→ **CHECK YOUR UNDERSTANDING**:
1. In which journal did Xu and his group publish their article on peak force infrared microscopy, according to the PFIR microscopy excerpt?
2. From the PFIR microscopy excerpt, list the three types of representative materials the group investigated.
3. Carry on the PFIR microscopy excerpt from its final sentence.

→ **EXCERPT**:
== Segment start ==
The lower portion of this image by Xiaoji Xu’s group shows the operational scheme of peak force infrared (PFIR) microscopy. The upper portion shows the topography of nanoscale PS-b-PMMA polymer islands on a gold substrate. (Image courtesy of Xiaoji Xu)

An August 22, 2017 Lehih University news release by Kurt Pfitzer (also on EurekAlert), which originated the news item, explains the research in more detail (Note: A link has been removed),

“Materials in nature are rarely homogeneous,” says Xu. “Functional polymer materials often consist of nanoscale domains that have specific tasks. Cellular membranes are embedded with proteins that are nanometers in size. Nanoscale defects of materials exist that affect their mechanical and chemical properties.

“PFIR microscopy represents a fundamental breakthrough that will enable multiple innovations in areas ranging from the study of aerosol particles to the investigation of heterogeneous and biological materials,” says Xu.

Xu and his group recently reported their results in an article titled “Nanoscale simultaneous chemical and mechanical imaging via peak force infrared microscopy.” The article was published in Science Advances, a journal of the American Association for the Advancement of Science, which also publishes Science magazine.

The article’s lead author is Le Wang, a Ph.D. student at Lehigh. Coauthors include Xu and Lehigh Ph.D. students Haomin Wang and Devon S. Jakob, as well as Martin Wagner of Bruker Nano in Santa Barbara, Calif., and Yong Yan of the New Jersey Institute of Technology.

“PFIR microscopy enables reliable chemical imaging, the collection of broadband spectra, and simultaneous mechanical mapping in one simple setup with a spatial resolution of ~10 nm,” the group wrote.

“We have investigated three types of representative materials, namely, soft polymers, perovskite crystals and boron nitride nanotubes, all of which provide a strong PFIR resonance for unambiguous nanochemical identification. Many other materials should be suited as well for the multimodal characterization that PFIR microscopy has to offer.
== Segment end ==
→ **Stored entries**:
== Segment start ==
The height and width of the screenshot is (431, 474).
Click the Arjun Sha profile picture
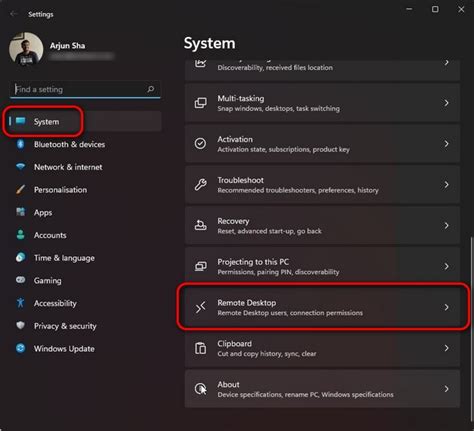[26, 49]
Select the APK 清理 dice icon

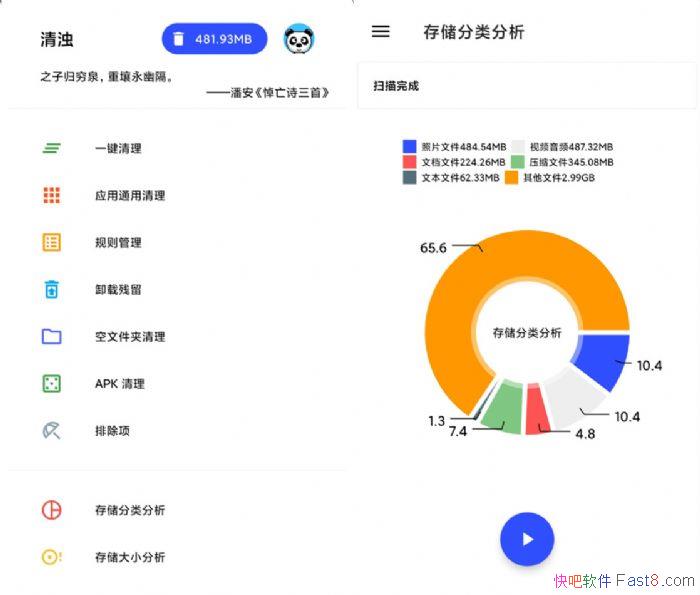pos(52,383)
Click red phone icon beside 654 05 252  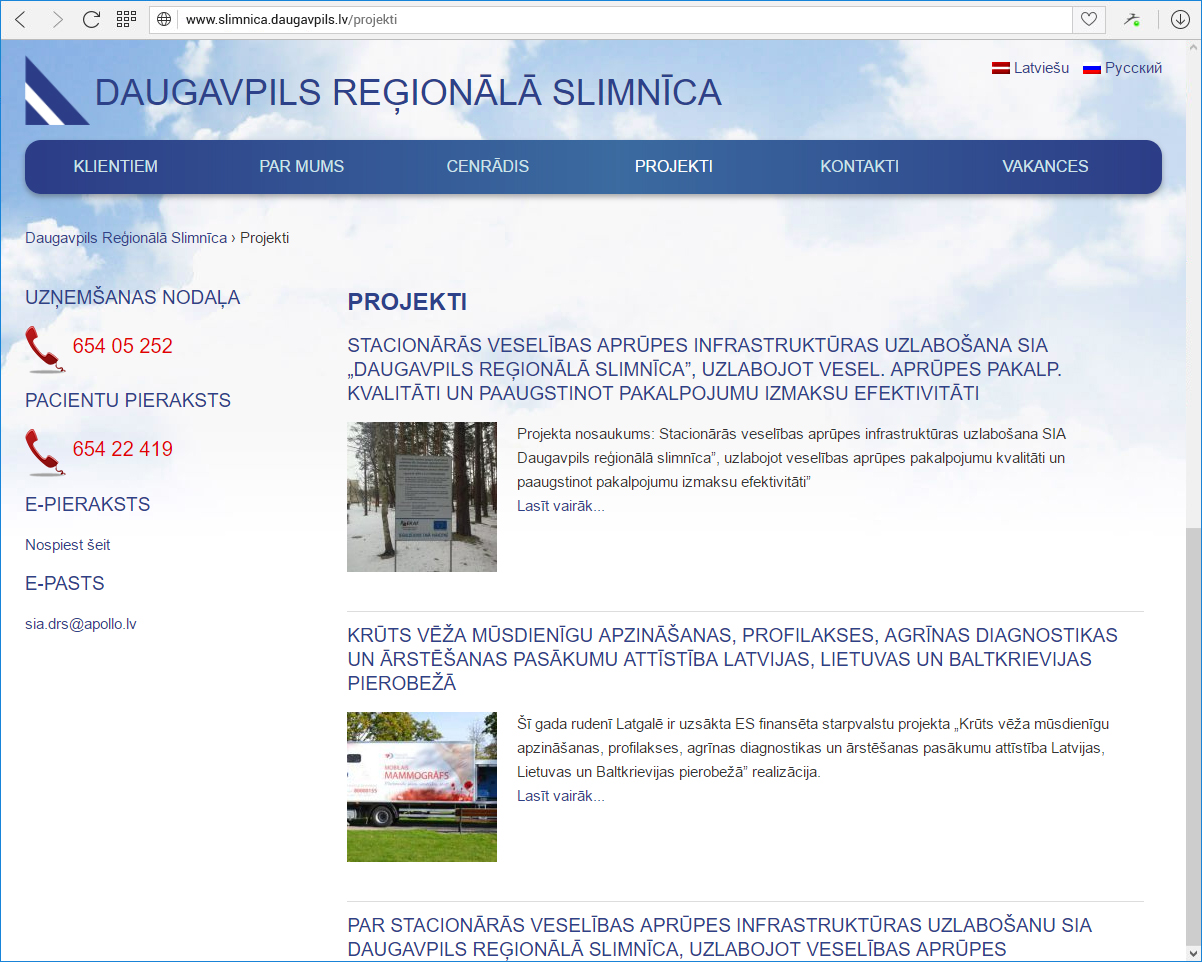44,348
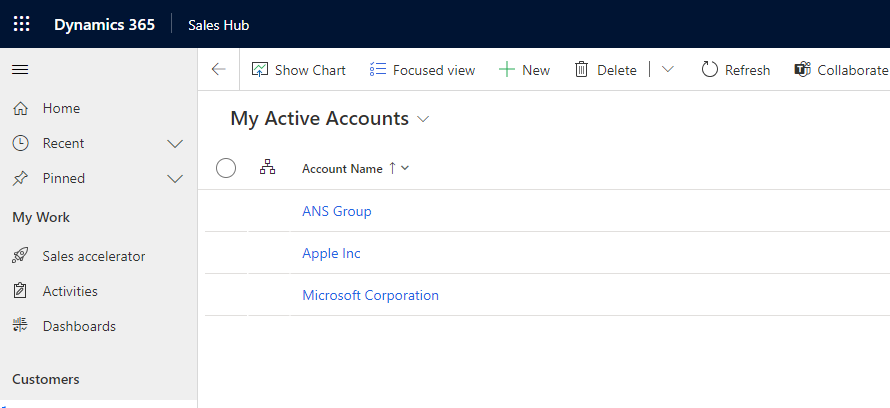The height and width of the screenshot is (408, 890).
Task: Switch to Focused view
Action: (x=422, y=70)
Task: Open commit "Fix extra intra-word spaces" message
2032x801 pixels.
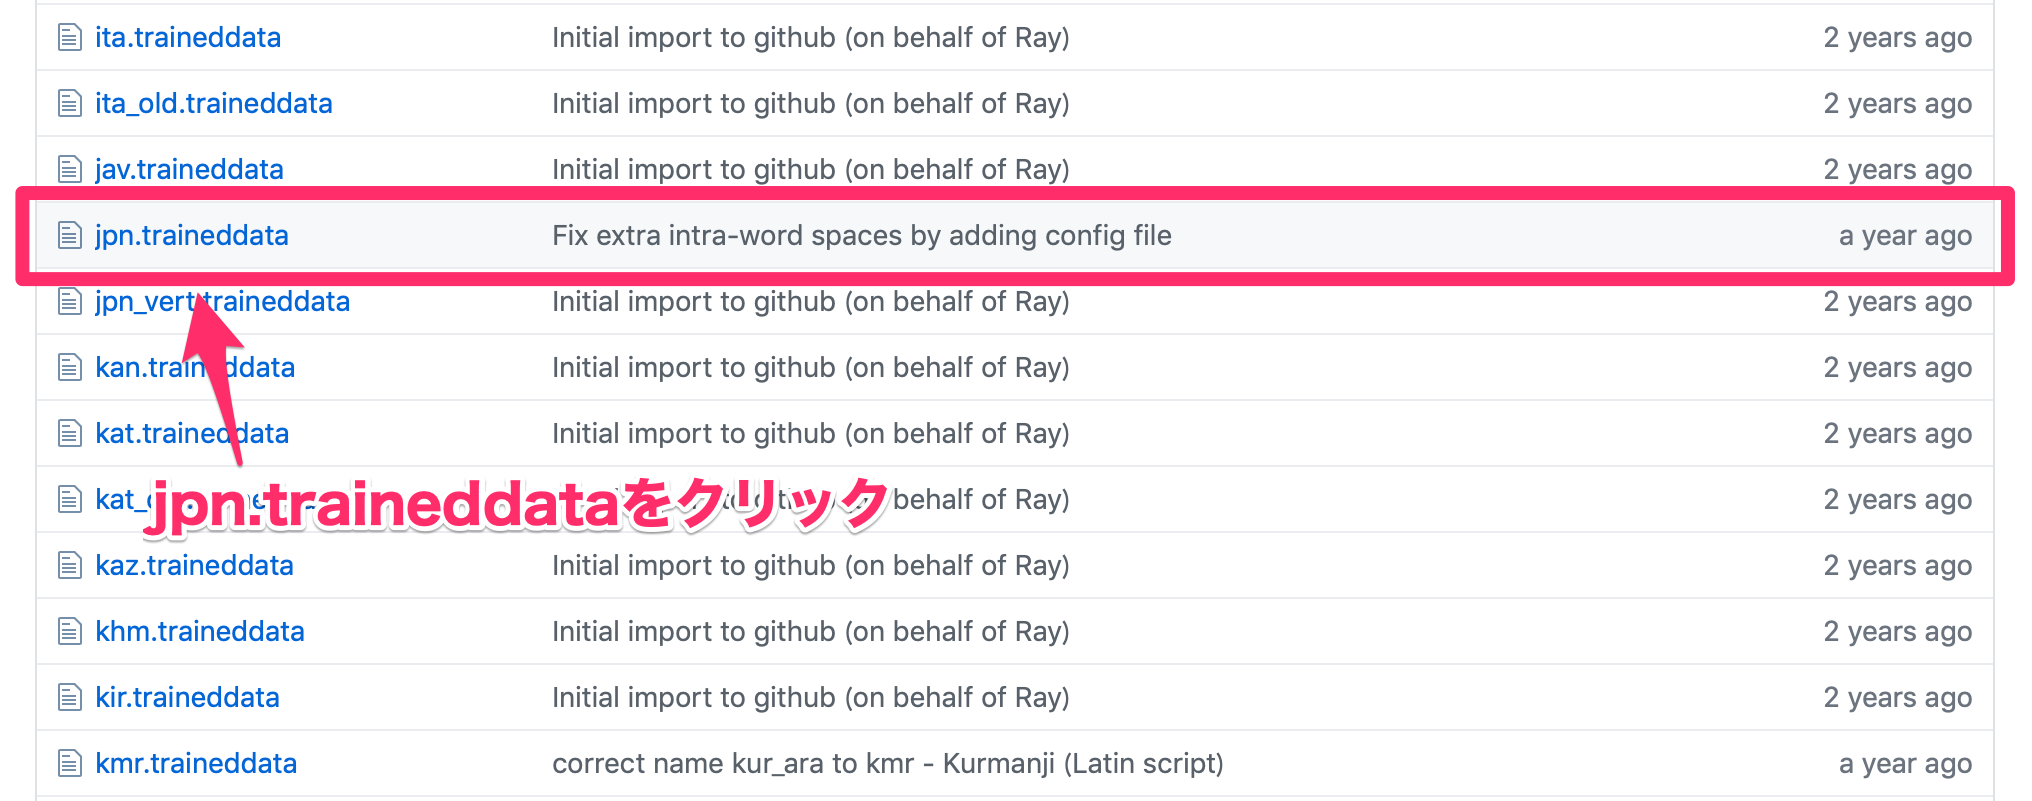Action: pos(861,236)
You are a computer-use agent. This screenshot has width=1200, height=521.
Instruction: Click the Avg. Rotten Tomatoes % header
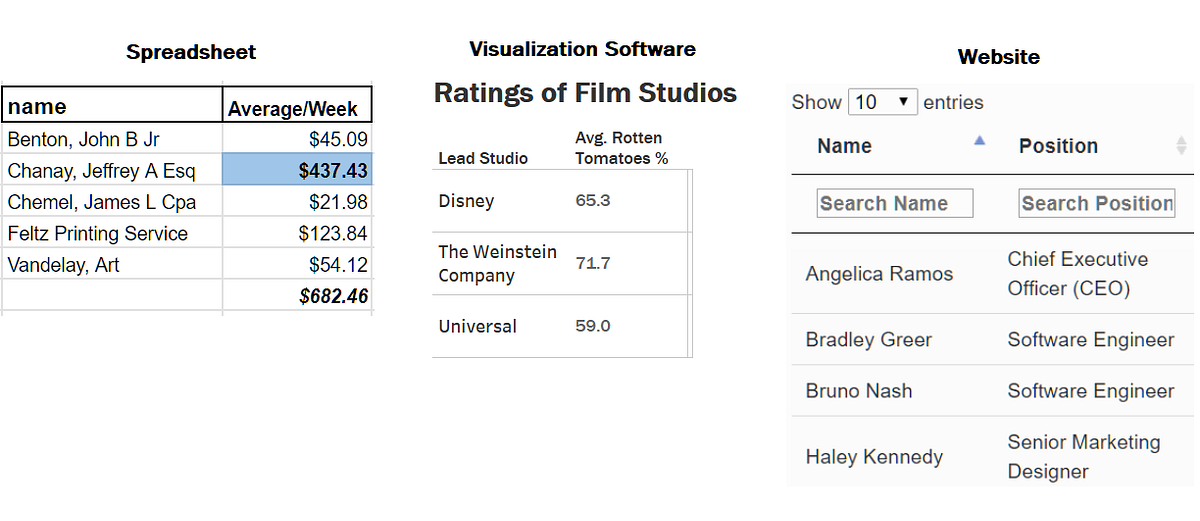coord(621,148)
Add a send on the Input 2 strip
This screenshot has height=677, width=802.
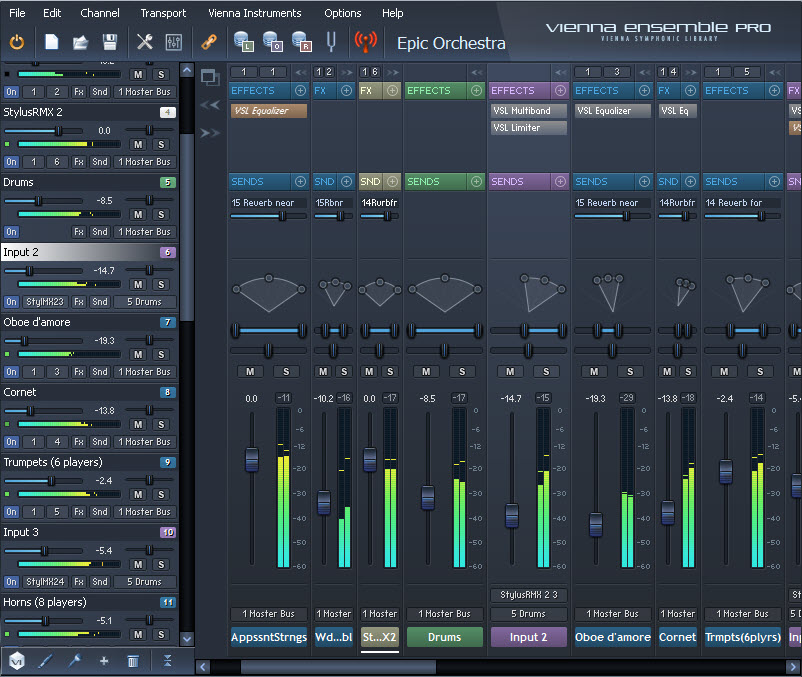point(559,182)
== Segment end ==
→ **ANSWERS FOR EACH ITEM**:
1. Science Advances, a journal of the American Association for the Advancement of Science.

2. Soft polymers, perovskite crystals and boron nitride nanotubes.

3.
“In summary, PFIR microscopy will provide a powerful analytical tool for explorations at the nanoscale across wide disciplines.”

Xu and Le Wang also published a recent article about the use of PFIR to study aerosols. Titled “Nanoscale spectroscopic and mechanical characterization of individual aerosol particles using peak force infrared microscopy,” the article appeared in an “Emerging Investigators” issue of Chemical Communications, a journal of the Royal Society of Chemistry. Xu was featured as one of the emerging investigators in the issue. The article was coauthored with researchers from the University of Macau and the City University of Hong Kong, both in China.

PFIR simultaneously obtains chemical and mechanical information, says Xu. It enables researchers to analyze a material at various places, and to determine its chemical compositions and mechanical properties at each of these places, at the nanoscale.

“A material is not often homogeneous,” says Xu. “Its mechanical properties can vary from one region to another. Biological systems such as cell walls are inhomogeneous, and so are materials with defects. The features of a cell wall measure about 100 nanometers in size, placing them well within range of PFIR and its capabilities.”

PFIR has several advantages over scanning near-field optical microscopy (SNOM), the current method of measuring material properties, says Xu. First, PFIR obtains a fuller infrared spectrum and a sharper image—6-nm spatial resolution—of a wider variety of materials than does SNOM. SNOM works well with inorganic materials, but does not obtain as strong an infrared signal as the Lehigh technique does from softer materials such as polymers or biological materials.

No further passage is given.